→ What you should do: Repeat the listing below verbatim, without its images.

======== Provided data ========

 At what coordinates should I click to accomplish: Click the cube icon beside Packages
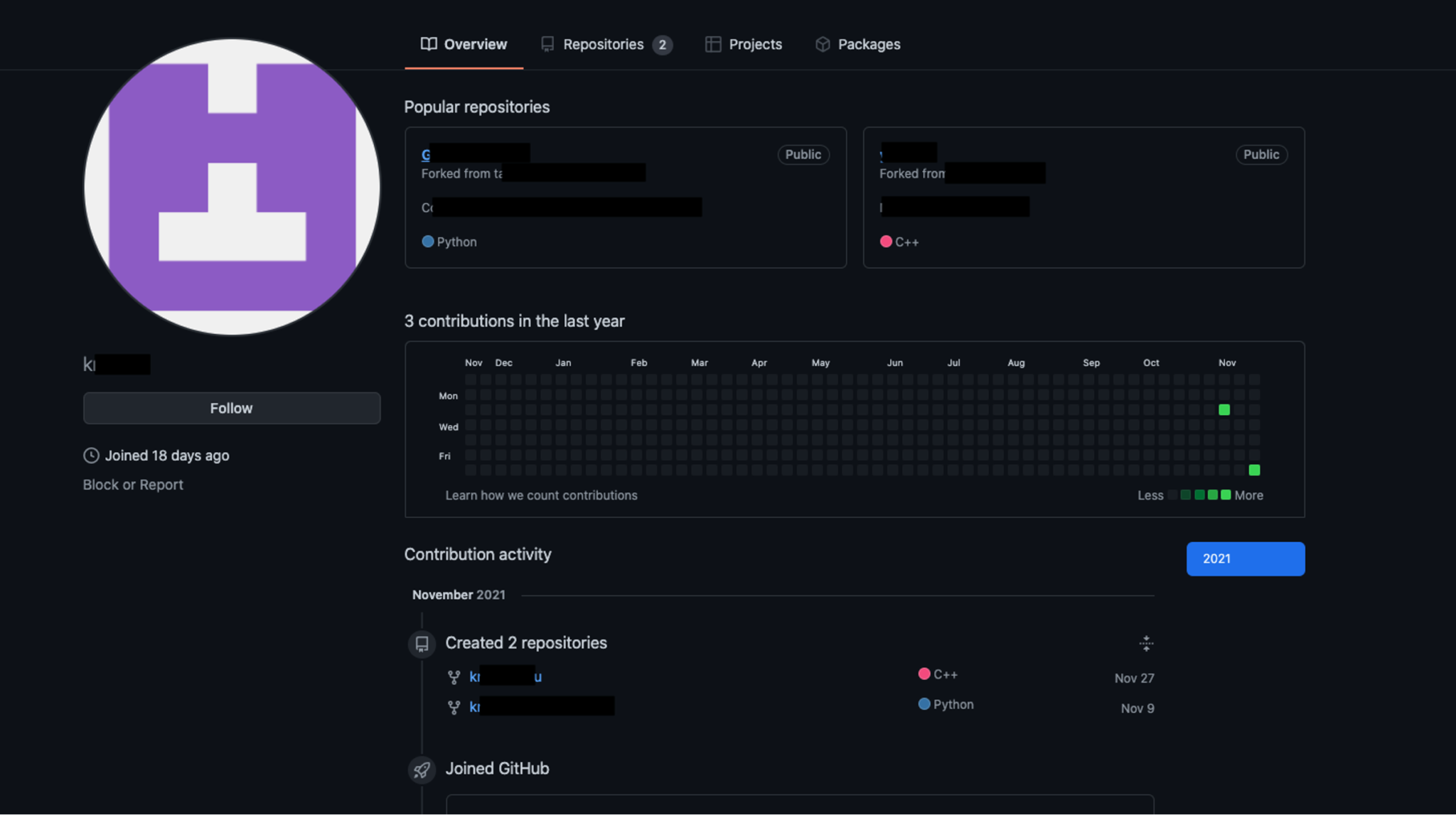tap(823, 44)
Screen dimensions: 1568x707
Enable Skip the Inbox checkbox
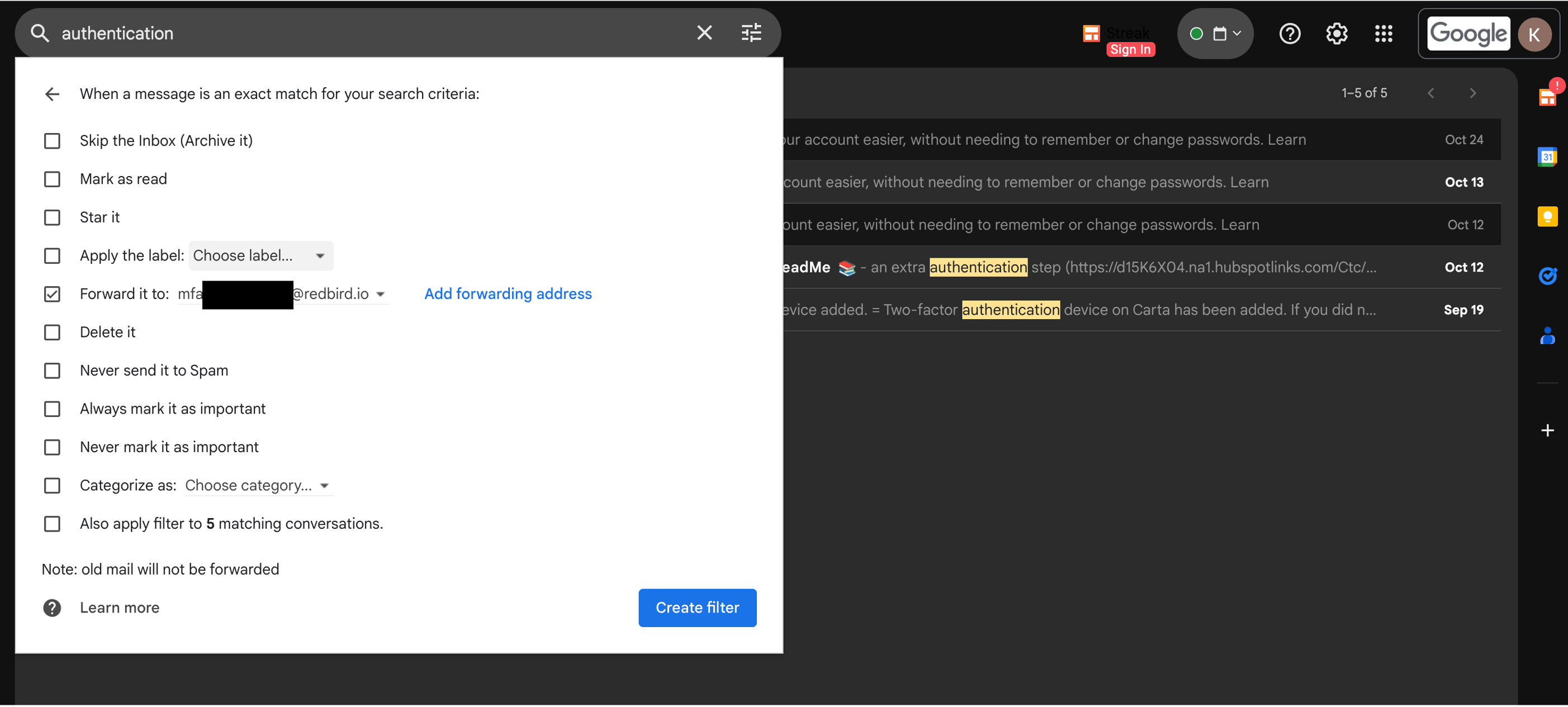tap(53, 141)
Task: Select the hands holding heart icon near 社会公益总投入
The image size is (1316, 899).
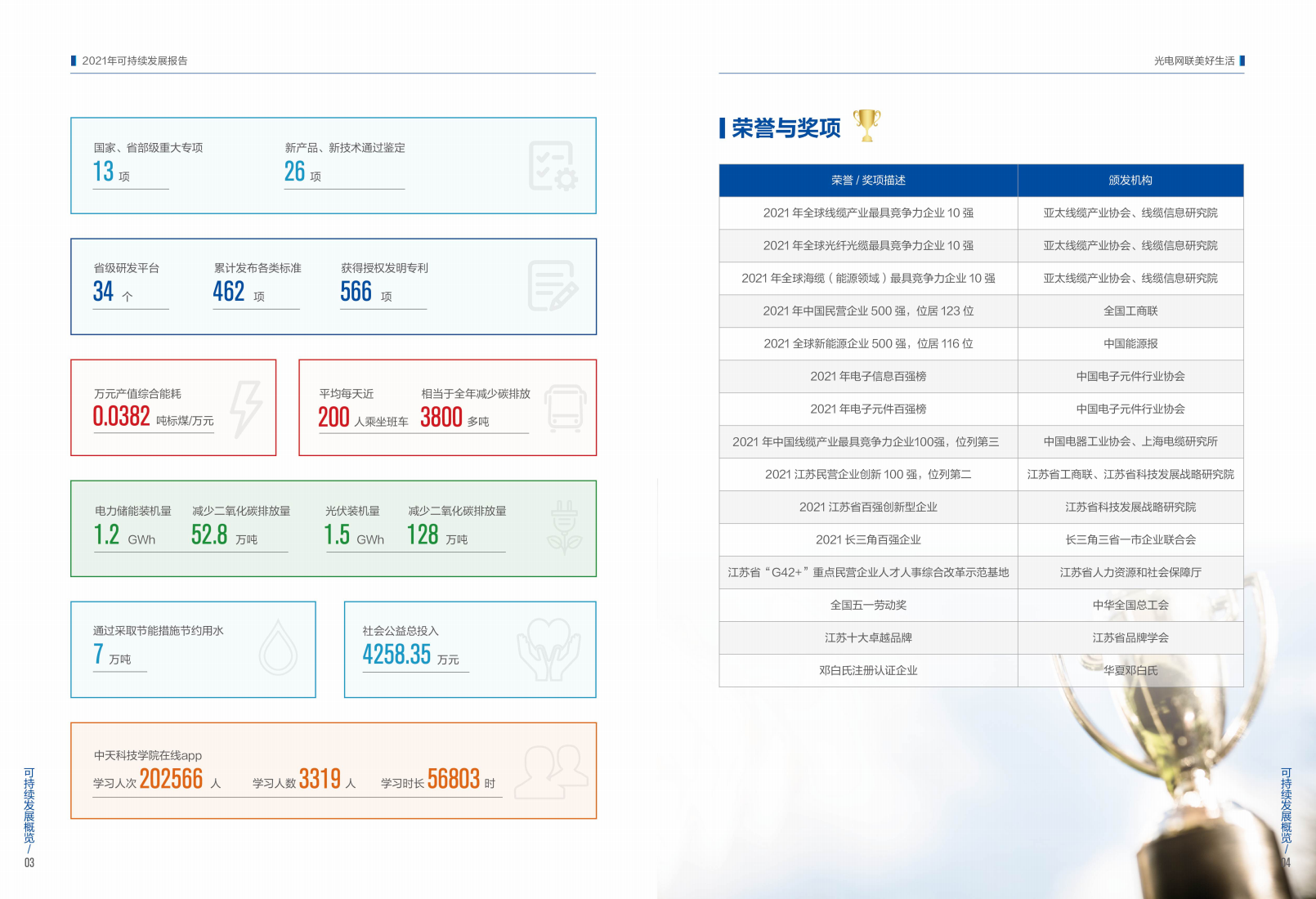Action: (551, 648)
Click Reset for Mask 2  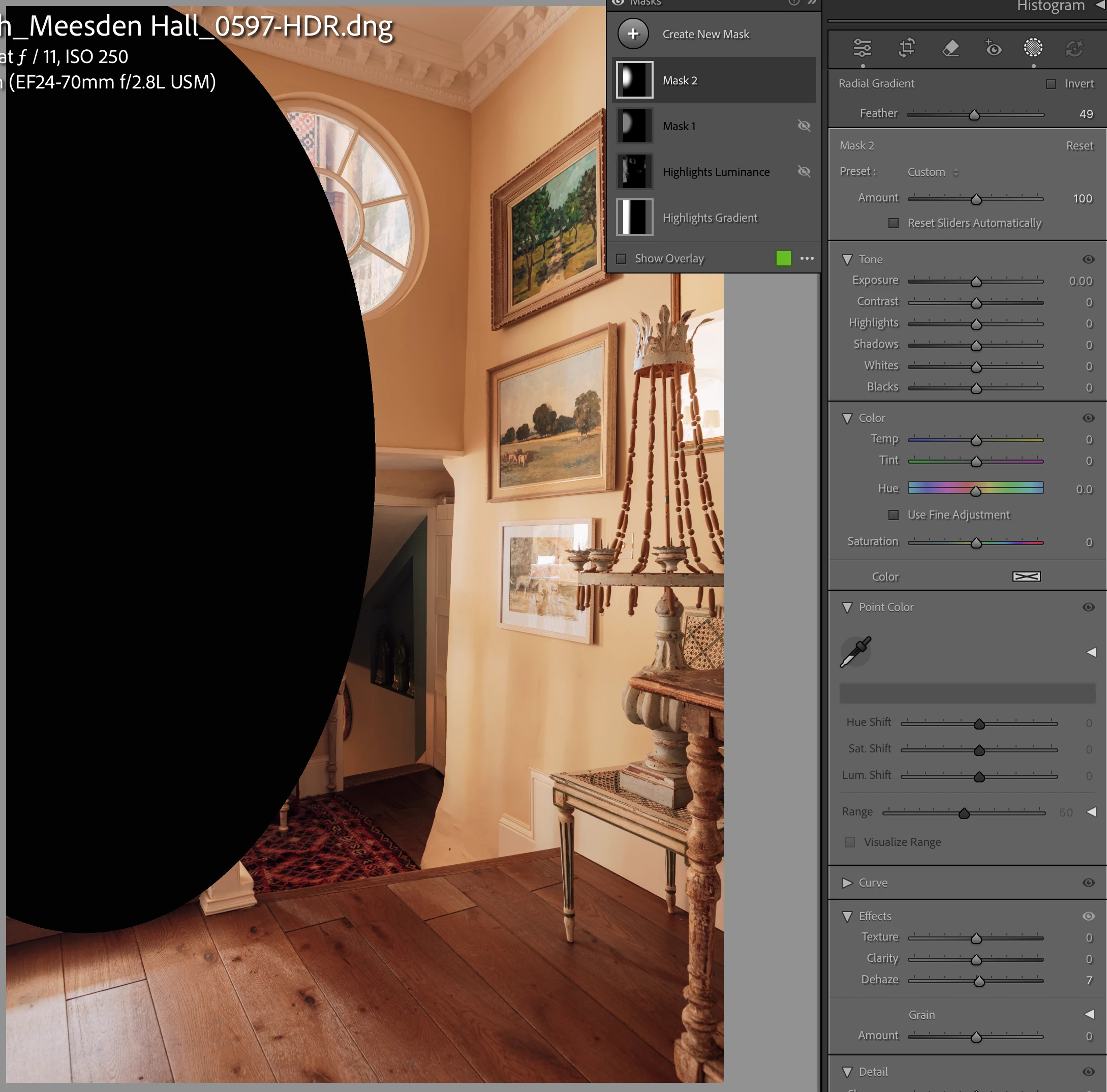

========

→ Reply:
 At what coordinates should I click to accomplish: Click the cube icon beside Packages
tap(823, 44)
Screen dimensions: 1568x707
Enable Skip the Inbox checkbox
tap(53, 141)
Task: Select the hands holding heart icon near 社会公益总投入
The image size is (1316, 899).
Action: (551, 648)
Click Reset for Mask 2  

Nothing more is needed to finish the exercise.